One of the causes of the French revolution was that a series of crises (one of them was France's expensive support for the American revolution) had led to a rise in the price of bread, making it so expensive that people began to starve. The wheat harvest of 1788 was disastrous. On October 5, 1789, thousands of poor women marched from Paris to Versailles, crying out "Bread!" and chanting, "We will lack bread no more, we will bring back the baker, the baker's wife, and the baker's boy" (Nous ne manquerons plus de pain, nous ramenons le boulanger, la boulangère, et le petit mitron). They forced the king, Marie Antoinette and their children to come to Paris, along with a convoy of fifty or so carts of grain and flour.
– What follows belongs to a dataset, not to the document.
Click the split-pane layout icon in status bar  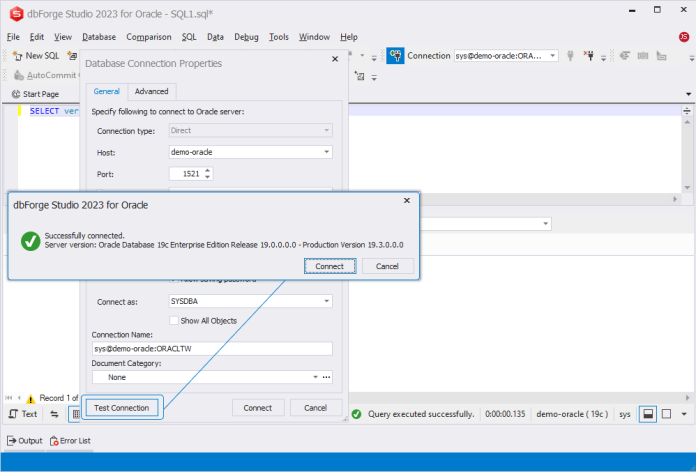click(x=648, y=414)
The king, his wife and their son died in their Paris captivity, and only their daughter lived. (She was freed at age 17, never having been told what the fate of her family was, and left a sad little note scribbled on the wall of the tower room where she had been caged for seven years: "Marie-Thérèse-Charlotte is the most unhappy person in the world.")
After the revolution, the potato began to make inroads in France. It was easier and cheaper to cultivate and wholesome to eat. But bread is still something that most traditional French people still eat every day, often with every meal. To this day, the price of bread is controlled in France, and the préfecture of each département has to approve the dates when bakeries can close for their annual vacation, so that people don't have to go without their baguettes.